Exercise brief: Rewrite the records from the beginning through the line that contains "Looking at the screenshot, I should tap(181, 3).", substituting "Underline" for "Strikethrough" and leaving everything else unchanged.

Input for this task:
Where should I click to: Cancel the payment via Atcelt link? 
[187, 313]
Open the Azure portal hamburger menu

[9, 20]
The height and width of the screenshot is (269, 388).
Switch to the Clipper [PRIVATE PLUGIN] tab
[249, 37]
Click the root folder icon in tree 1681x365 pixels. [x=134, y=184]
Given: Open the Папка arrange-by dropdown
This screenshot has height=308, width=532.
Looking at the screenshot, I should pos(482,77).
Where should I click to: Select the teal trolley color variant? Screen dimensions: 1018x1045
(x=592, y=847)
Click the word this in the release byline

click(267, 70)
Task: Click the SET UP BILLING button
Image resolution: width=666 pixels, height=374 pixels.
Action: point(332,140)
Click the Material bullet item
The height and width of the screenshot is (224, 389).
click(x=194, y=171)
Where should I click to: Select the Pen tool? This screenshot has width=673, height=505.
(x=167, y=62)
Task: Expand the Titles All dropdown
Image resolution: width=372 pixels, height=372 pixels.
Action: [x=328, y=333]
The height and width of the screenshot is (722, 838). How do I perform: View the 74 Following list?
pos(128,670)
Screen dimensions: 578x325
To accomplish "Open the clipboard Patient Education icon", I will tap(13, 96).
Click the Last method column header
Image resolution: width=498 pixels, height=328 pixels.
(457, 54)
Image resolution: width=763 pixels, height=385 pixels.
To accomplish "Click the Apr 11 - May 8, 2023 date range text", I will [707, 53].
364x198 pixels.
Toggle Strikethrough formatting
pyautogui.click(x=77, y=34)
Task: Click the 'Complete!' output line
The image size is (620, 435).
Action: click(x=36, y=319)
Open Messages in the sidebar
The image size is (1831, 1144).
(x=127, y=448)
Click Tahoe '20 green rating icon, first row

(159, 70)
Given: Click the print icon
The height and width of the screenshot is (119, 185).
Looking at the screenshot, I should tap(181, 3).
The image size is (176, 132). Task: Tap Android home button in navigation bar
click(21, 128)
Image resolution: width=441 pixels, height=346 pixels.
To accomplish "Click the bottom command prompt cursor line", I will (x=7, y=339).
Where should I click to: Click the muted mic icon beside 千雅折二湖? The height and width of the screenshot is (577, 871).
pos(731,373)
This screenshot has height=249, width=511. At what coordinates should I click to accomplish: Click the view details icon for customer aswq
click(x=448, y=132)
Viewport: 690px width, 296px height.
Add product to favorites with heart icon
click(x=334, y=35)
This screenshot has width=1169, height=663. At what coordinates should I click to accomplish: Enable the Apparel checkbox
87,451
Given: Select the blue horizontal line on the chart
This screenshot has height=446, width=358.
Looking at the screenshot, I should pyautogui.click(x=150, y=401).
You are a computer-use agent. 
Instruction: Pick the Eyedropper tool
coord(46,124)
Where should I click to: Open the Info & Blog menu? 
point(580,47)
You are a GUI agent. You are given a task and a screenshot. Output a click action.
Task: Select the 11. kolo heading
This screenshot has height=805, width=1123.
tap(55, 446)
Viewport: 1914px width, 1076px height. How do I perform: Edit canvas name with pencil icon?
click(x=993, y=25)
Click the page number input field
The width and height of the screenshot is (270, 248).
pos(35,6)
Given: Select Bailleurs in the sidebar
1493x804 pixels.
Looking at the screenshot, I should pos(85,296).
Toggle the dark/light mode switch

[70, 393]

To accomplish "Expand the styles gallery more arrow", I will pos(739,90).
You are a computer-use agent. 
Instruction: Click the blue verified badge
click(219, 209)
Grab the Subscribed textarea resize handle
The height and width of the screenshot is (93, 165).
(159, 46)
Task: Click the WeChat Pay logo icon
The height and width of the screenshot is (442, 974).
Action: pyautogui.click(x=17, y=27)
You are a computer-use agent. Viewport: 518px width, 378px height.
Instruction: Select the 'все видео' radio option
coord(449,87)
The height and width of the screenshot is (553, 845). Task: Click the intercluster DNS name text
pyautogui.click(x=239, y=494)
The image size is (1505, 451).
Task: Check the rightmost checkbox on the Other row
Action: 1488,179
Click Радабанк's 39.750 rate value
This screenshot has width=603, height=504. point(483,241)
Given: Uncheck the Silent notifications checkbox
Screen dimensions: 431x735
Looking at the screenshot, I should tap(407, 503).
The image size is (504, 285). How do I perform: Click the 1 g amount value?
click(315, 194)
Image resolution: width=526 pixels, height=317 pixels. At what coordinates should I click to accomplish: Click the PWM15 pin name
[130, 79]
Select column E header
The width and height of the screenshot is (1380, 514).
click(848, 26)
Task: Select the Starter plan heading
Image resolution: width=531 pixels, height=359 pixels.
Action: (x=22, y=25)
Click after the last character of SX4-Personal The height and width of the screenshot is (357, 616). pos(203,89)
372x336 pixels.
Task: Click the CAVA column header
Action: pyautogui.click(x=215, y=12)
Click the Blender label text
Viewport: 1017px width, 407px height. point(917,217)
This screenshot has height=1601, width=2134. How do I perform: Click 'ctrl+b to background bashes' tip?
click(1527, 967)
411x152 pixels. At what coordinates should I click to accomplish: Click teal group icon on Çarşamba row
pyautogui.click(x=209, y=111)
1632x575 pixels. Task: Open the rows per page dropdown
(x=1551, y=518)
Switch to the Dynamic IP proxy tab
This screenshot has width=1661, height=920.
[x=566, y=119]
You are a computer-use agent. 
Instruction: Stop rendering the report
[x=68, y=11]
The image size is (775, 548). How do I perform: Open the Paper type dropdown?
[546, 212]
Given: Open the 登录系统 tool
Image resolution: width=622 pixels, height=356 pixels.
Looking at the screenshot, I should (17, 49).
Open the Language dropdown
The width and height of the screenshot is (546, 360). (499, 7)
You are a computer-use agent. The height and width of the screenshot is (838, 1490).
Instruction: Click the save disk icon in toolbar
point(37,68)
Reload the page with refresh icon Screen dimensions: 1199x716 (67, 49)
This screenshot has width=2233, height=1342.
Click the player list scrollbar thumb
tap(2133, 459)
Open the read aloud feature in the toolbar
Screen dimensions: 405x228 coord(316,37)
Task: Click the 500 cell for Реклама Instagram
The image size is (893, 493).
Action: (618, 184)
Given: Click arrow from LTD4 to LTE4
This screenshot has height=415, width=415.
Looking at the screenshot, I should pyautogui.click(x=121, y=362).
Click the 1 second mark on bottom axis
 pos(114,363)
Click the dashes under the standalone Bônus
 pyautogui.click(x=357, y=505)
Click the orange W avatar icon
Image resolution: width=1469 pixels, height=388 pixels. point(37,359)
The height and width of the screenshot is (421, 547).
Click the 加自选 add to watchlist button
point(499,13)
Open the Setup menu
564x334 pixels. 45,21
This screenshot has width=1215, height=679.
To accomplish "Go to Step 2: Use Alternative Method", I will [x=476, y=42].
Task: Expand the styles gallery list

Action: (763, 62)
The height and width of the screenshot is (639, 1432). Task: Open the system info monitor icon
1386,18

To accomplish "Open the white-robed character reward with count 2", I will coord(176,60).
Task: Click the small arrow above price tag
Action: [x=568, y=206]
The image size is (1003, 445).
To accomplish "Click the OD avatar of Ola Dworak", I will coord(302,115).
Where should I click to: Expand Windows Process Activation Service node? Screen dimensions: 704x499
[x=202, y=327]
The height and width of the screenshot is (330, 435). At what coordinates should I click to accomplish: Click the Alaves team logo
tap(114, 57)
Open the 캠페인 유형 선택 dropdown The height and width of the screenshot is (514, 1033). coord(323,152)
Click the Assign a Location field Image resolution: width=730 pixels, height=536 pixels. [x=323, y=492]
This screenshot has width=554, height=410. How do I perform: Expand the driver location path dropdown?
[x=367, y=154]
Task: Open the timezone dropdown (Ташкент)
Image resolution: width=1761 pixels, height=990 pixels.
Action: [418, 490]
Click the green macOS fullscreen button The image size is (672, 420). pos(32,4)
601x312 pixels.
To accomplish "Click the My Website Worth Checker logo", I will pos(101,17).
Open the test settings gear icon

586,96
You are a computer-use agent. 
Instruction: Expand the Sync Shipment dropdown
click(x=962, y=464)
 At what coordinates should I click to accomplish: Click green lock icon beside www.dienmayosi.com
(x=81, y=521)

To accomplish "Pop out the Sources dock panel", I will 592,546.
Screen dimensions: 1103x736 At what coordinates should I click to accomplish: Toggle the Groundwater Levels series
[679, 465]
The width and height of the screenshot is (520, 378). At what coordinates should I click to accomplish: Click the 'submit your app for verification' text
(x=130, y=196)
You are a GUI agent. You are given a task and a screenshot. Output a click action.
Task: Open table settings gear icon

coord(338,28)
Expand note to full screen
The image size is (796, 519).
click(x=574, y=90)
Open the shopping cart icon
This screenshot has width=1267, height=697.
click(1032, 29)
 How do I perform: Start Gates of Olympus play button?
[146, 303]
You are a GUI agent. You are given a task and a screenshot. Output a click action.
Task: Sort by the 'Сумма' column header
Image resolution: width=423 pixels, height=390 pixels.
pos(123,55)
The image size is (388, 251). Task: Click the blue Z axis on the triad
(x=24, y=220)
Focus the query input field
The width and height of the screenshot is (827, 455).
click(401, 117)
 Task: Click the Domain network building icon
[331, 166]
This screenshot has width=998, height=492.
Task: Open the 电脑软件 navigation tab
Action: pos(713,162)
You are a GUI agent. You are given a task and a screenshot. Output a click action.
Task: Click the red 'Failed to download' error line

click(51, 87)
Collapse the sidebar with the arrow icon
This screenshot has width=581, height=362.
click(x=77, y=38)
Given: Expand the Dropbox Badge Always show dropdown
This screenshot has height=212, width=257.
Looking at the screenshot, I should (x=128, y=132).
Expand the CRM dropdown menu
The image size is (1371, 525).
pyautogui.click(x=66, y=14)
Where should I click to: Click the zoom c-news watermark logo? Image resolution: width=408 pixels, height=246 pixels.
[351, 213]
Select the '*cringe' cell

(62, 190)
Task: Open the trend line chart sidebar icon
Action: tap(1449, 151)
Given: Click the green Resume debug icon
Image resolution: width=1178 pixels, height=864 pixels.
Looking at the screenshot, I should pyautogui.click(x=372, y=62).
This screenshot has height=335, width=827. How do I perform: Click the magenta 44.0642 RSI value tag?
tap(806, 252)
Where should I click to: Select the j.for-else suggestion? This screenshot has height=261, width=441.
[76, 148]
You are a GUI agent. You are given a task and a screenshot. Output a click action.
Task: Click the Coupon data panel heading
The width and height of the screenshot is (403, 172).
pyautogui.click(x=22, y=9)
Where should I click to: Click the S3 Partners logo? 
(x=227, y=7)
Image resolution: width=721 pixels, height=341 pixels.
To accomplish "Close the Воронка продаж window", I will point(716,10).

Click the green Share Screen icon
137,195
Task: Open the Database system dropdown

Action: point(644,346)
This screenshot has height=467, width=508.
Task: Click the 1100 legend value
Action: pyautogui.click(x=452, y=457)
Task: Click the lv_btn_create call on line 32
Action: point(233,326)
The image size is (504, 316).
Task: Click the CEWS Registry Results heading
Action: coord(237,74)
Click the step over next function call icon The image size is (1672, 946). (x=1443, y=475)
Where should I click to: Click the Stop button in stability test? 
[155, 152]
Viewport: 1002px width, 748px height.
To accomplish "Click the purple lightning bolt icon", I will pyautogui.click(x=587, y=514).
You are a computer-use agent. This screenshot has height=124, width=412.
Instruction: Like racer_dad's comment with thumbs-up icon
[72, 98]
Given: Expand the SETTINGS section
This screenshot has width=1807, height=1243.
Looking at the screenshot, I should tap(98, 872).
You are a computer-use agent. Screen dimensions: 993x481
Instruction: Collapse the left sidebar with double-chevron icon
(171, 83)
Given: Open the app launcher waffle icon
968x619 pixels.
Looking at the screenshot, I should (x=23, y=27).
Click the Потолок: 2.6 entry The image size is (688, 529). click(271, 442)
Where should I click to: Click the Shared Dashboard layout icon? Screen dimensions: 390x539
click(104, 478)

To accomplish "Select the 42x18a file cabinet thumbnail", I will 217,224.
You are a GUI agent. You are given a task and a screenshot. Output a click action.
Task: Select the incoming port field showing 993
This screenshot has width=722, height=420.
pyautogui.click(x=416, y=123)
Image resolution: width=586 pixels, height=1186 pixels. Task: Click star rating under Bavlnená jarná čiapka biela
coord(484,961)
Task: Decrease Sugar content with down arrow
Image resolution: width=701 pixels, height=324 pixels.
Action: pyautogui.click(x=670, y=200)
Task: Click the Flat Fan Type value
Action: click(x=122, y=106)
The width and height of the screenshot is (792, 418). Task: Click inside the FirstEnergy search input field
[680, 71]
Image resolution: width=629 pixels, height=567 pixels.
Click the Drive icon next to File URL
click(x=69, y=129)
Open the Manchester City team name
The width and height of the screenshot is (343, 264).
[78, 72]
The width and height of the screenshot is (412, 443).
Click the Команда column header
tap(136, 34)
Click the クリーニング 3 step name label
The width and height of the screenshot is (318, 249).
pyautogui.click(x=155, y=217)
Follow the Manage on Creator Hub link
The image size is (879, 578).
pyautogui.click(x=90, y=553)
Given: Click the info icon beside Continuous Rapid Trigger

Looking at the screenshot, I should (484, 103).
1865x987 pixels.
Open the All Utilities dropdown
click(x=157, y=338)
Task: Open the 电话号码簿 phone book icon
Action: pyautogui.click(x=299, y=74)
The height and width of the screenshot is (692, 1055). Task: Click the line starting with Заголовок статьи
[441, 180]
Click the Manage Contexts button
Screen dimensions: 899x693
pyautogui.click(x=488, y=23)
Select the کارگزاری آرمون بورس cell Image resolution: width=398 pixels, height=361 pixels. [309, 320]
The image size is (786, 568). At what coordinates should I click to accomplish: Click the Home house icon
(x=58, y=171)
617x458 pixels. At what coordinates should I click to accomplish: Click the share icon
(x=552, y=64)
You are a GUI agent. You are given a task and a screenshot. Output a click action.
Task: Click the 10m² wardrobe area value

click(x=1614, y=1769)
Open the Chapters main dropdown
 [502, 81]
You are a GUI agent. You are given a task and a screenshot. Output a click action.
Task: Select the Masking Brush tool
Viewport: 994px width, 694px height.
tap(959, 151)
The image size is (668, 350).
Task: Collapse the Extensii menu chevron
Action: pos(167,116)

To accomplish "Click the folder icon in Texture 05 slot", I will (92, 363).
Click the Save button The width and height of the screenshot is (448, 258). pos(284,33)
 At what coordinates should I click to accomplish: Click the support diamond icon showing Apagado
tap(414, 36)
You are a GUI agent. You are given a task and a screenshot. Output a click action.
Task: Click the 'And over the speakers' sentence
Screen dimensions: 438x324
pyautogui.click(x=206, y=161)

Expected answer:
Where should I click to: Cancel the payment via Atcelt link? 
[187, 313]
Open the Azure portal hamburger menu

[9, 20]
The height and width of the screenshot is (269, 388).
Switch to the Clipper [PRIVATE PLUGIN] tab
[249, 37]
Click the root folder icon in tree 1681x365 pixels. [x=134, y=184]
Given: Open the Папка arrange-by dropdown
This screenshot has height=308, width=532.
Looking at the screenshot, I should pos(482,77).
Where should I click to: Select the teal trolley color variant? Screen dimensions: 1018x1045
(x=592, y=847)
Click the word this in the release byline

click(267, 70)
Task: Click the SET UP BILLING button
Image resolution: width=666 pixels, height=374 pixels.
Action: point(332,140)
Click the Material bullet item
The height and width of the screenshot is (224, 389).
click(x=194, y=171)
Where should I click to: Select the Pen tool? This screenshot has width=673, height=505.
(x=167, y=62)
Task: Expand the Titles All dropdown
Image resolution: width=372 pixels, height=372 pixels.
Action: [x=328, y=333]
The height and width of the screenshot is (722, 838). How do I perform: View the 74 Following list?
pos(128,670)
Screen dimensions: 578x325
To accomplish "Open the clipboard Patient Education icon", I will tap(13, 96).
Click the Last method column header
Image resolution: width=498 pixels, height=328 pixels.
(457, 54)
Image resolution: width=763 pixels, height=385 pixels.
To accomplish "Click the Apr 11 - May 8, 2023 date range text", I will [707, 53].
364x198 pixels.
Toggle Underline formatting
pyautogui.click(x=77, y=34)
Task: Click the 'Complete!' output line
The image size is (620, 435).
Action: click(x=36, y=319)
Open Messages in the sidebar
The image size is (1831, 1144).
(x=127, y=448)
Click Tahoe '20 green rating icon, first row

(159, 70)
Given: Click the print icon
The height and width of the screenshot is (119, 185).
Looking at the screenshot, I should tap(181, 3).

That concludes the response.